Supplied passage
Another challenge in designing and integrating RFID antennas is the
difficulty of providing a single antenna design for a variety of
types of materials having different dielectric properties,
particularly a variety of high-dielectric materials, such as
different automobile glass types having different compositions,
since the dielectric properties of different glasses are likely to
be highly variable.
The present application, according to various embodiments,
addresses these issues.
An RFID tag antenna is provided that can be easily modified to
match any ASIC parameter. For example, the tag antenna can be
modified to match ASIC impedance, with separate control over the
real and imaginary part. The RFID tag antenna has a very wideband
performance on a variety of high-dielectric materials, such as
various automobile glass types, and can be used across all
ultra-high frequencies for a specific dielectric medium, or can be
used in a single frequency band for different dielectric mediums.
The RFID tag antenna has a dual band structure, and thus has two
resonances, and has several parameters that allow one to control
the two resonances as well as the antenna impedance. When placed on
a variety of materials, such as different automobile glass types,
the RFID tag antenna provides reliable performance.
Generally speaking, the present application may relate to a
wideband RFID antenna configured to operate across all ultra-high
frequencies (860 MHz-960 MHz) for a particular dielectric medium by
varying the geometrical parameters of the antenna. The present
application may also relate to an RFID antenna configured to
operate in a single frequency band for different dielectric mediums
by varying the geometrical parameters of the antenna.
Various embodiments are discussed in more depth below in
combination with the drawings.
FIG. 1 is a diagram of components of a typical RFID system 100,
incorporating embodiments. An RFID reader 110 transmits an
interrogating Radio Frequency (RF) wave 112. RFID tag 120 in the
vicinity of RFID reader 110 may sense interrogating RF wave 112 and
generate wave 126 in response. RFID reader 110 senses and
interprets wave 126.

Extracted records
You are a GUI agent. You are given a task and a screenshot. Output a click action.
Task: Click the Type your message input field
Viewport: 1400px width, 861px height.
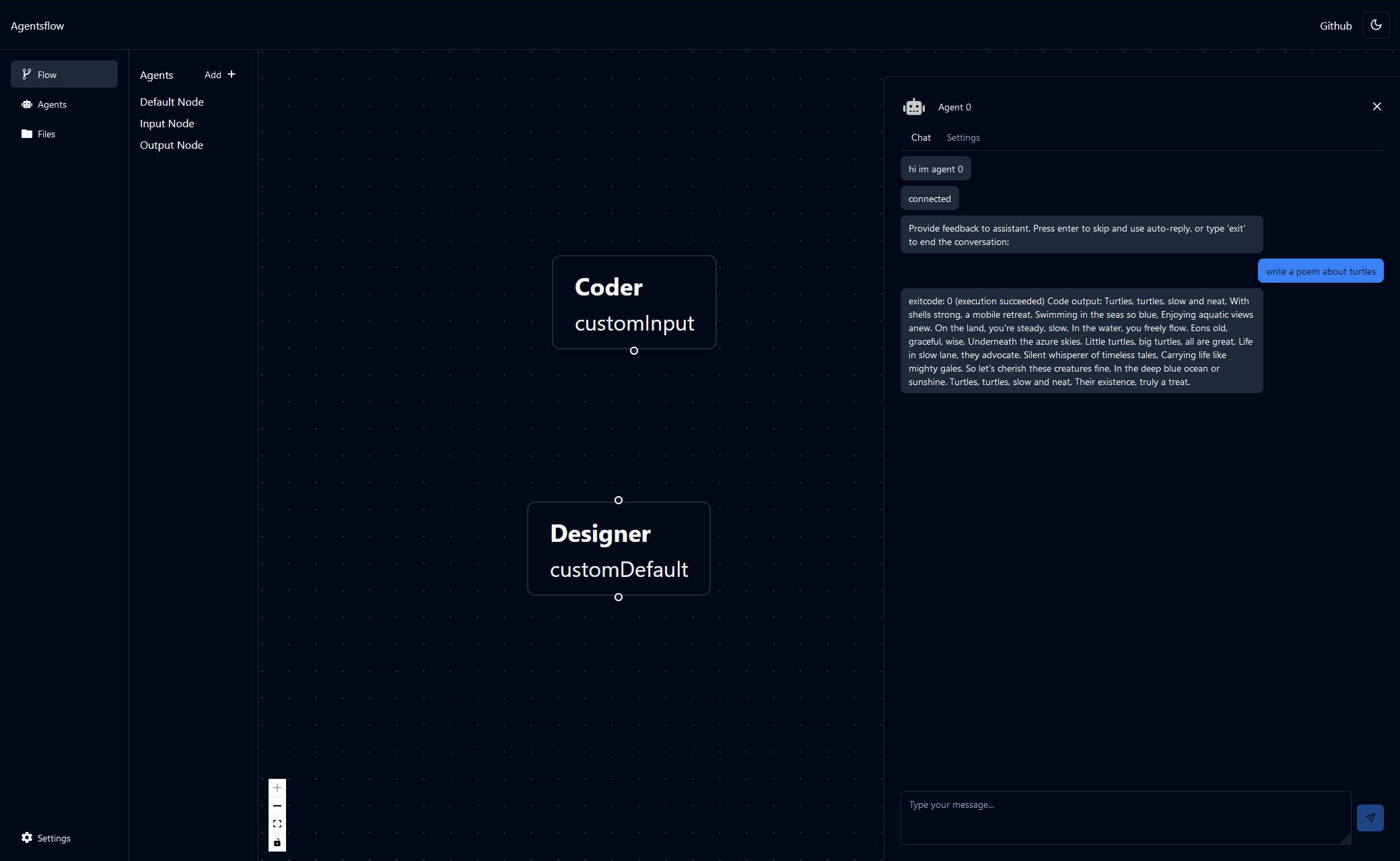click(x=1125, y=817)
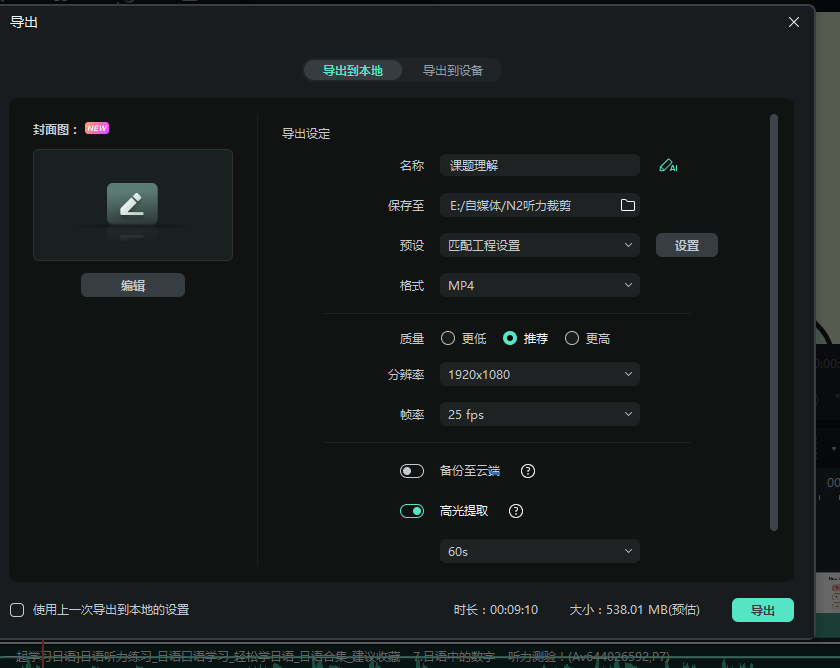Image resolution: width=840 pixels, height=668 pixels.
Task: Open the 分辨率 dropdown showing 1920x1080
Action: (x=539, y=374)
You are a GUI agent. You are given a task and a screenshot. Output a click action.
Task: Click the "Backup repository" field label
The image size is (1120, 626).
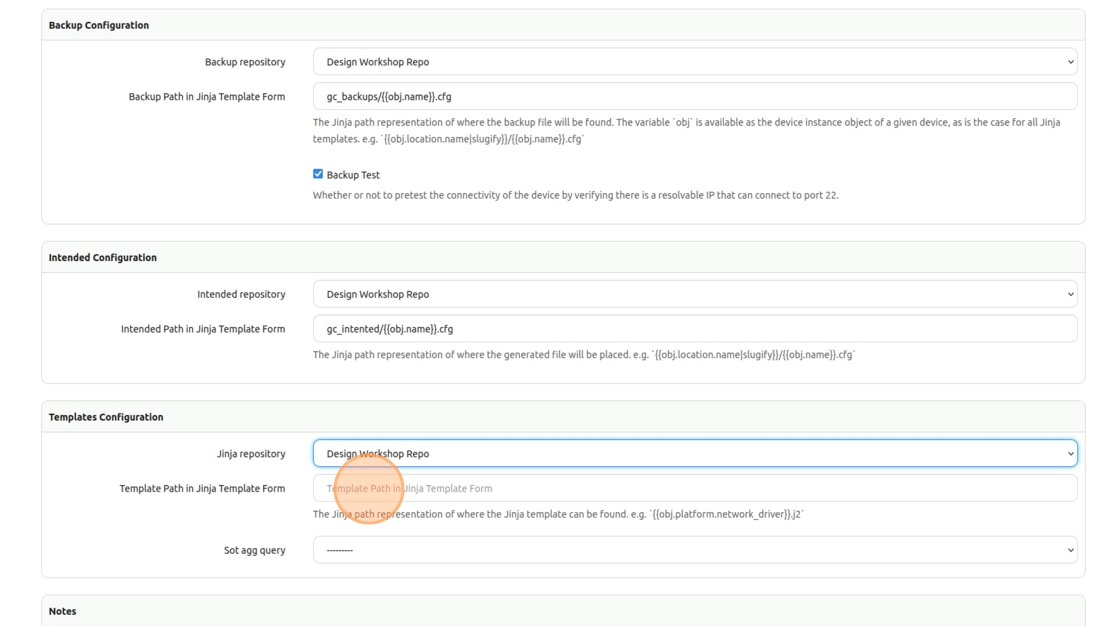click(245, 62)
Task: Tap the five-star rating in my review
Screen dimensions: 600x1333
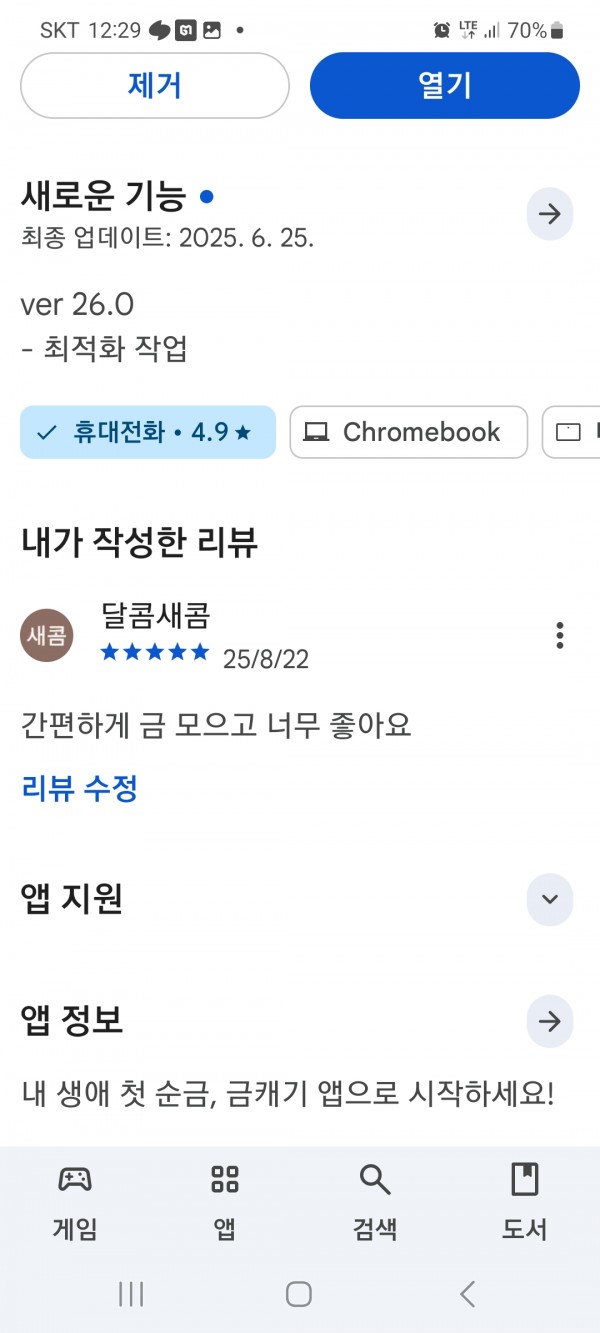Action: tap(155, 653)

---

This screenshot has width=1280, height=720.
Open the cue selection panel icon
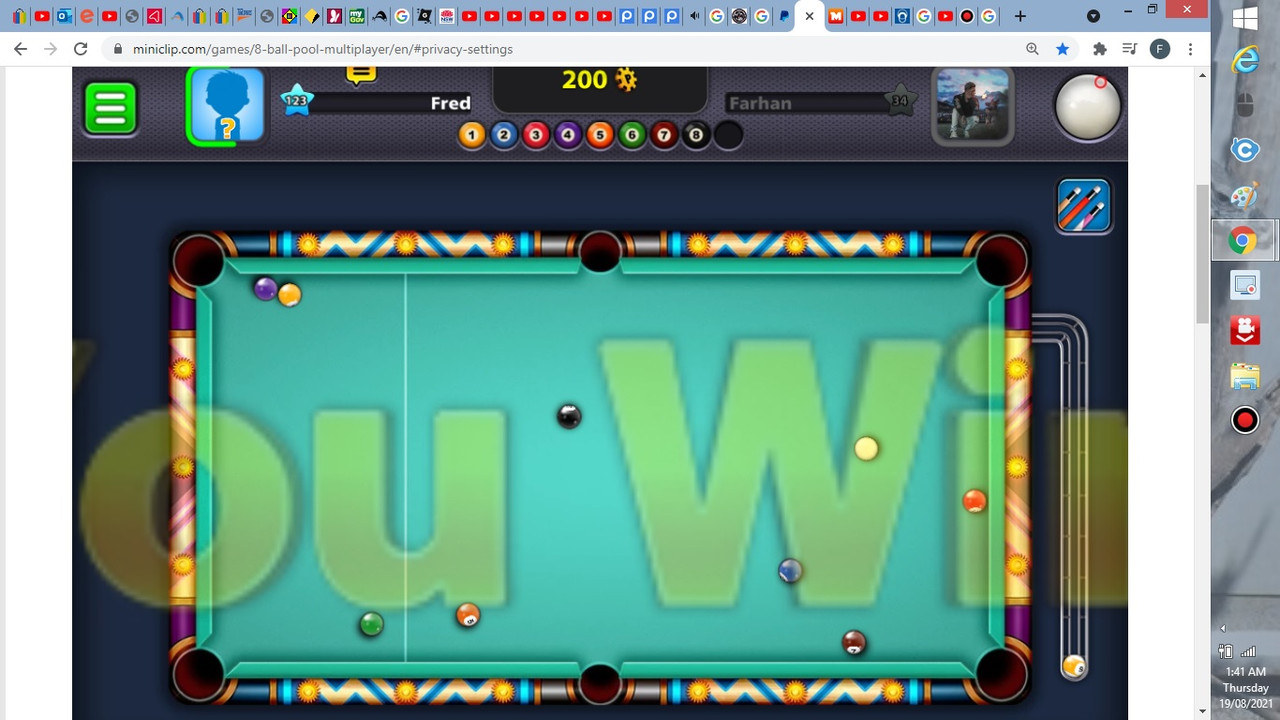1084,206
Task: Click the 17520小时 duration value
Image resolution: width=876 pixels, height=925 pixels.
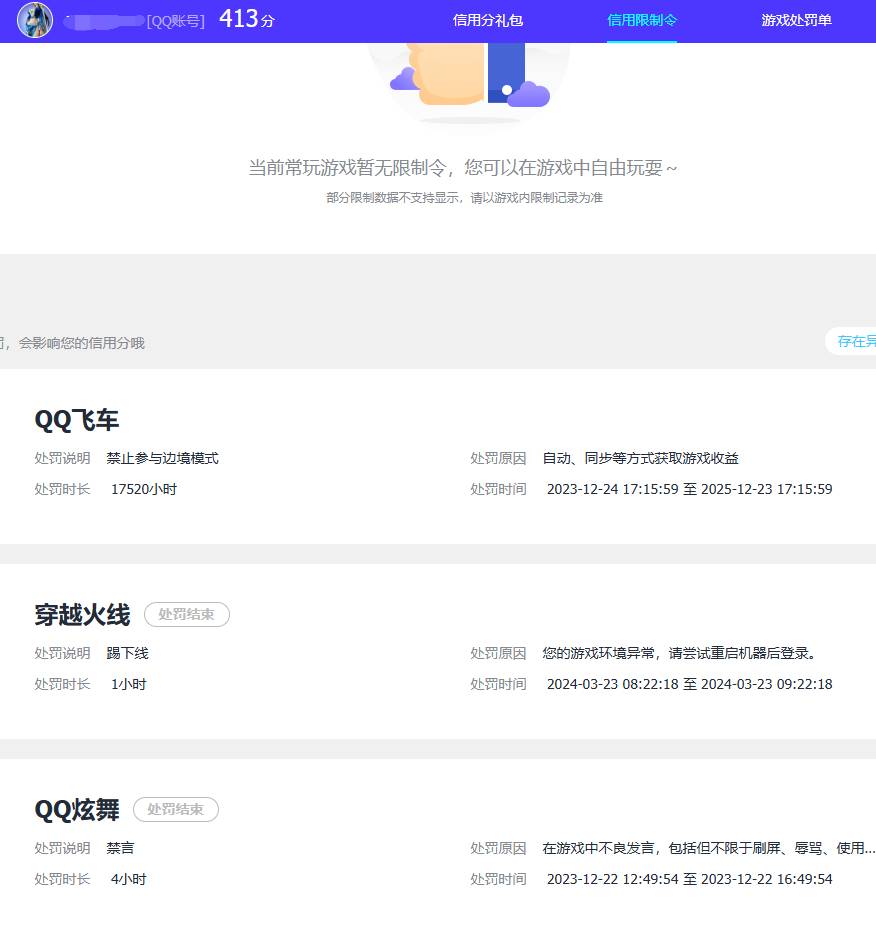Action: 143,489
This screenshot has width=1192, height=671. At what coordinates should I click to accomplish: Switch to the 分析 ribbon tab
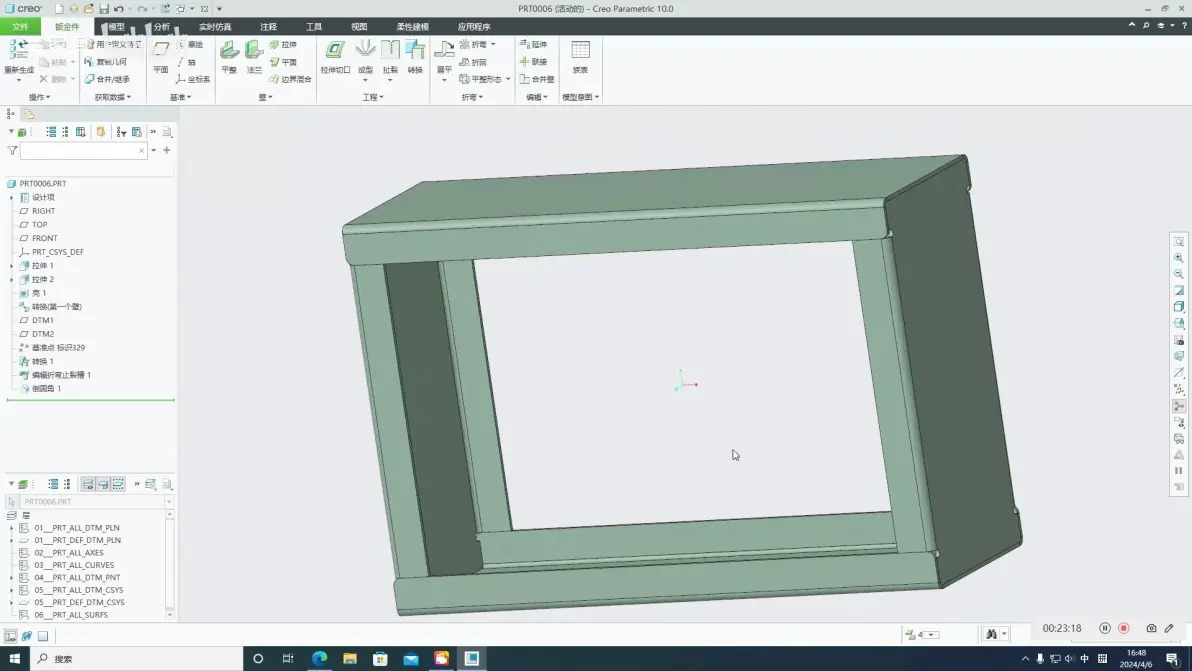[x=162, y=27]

Task set
(A) In the RFID antenna passage, what frequency range is given for ultra-high frequencies?
(B) Transcribe the entries starting at the line that contains "Task: Click the 17520小时 duration value" and stopping after the line that contains "[x=162, y=27]". Leave the pictures out.

Results for each task
(A) 860 MHz-960 MHz

(B)
Task: Click the 17520小时 duration value
Image resolution: width=876 pixels, height=925 pixels.
Action: 143,489
This screenshot has width=1192, height=671. At what coordinates should I click to accomplish: Switch to the 分析 ribbon tab
[x=162, y=27]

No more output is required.